In [None]:
import os
import pandas as pd
import numpy as np
import re
from datetime import datetime

# === Path settings ===
main_file   = r"C:\Users\51195\Desktop\MR链式表.xlsx"
trait_file  = r"C:\Users\51195\Desktop\Trait(最终完整版包含更新GWAS所有数据).xlsx"
output_file = r"C:\Users\51195\Desktop\MR链式表带注释.xlsx"

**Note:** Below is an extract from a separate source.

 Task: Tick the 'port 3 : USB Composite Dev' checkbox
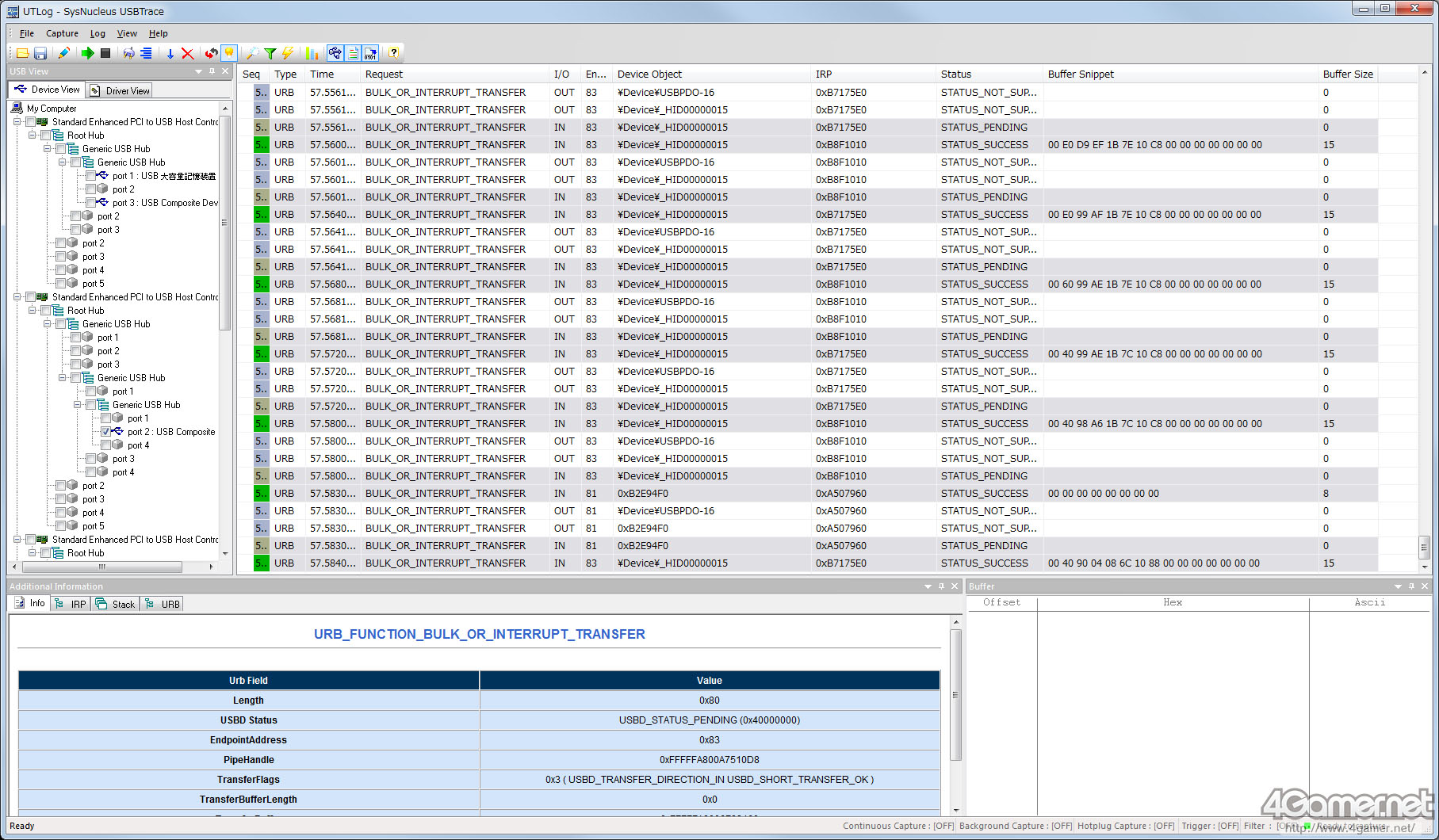90,203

# === Read data (all as strings, keep "NA" text) ===
df_main  = pd.read_excel(
    main_file,
    keep_default_na=False,
    na_values=[],
    dtype=str,
    engine="openpyxl"
)
trait_df = pd.read_excel(
    trait_file,
    keep_default_na=False,
    na_values=[],
    dtype=str,
    engine="openpyxl"
)

# === Building a mapping dictionary ===
chinese_map = trait_df.set_index('ID')['chinese'].to_dict()
trait_map   = trait_df.set_index('ID')['trait'].to_dict()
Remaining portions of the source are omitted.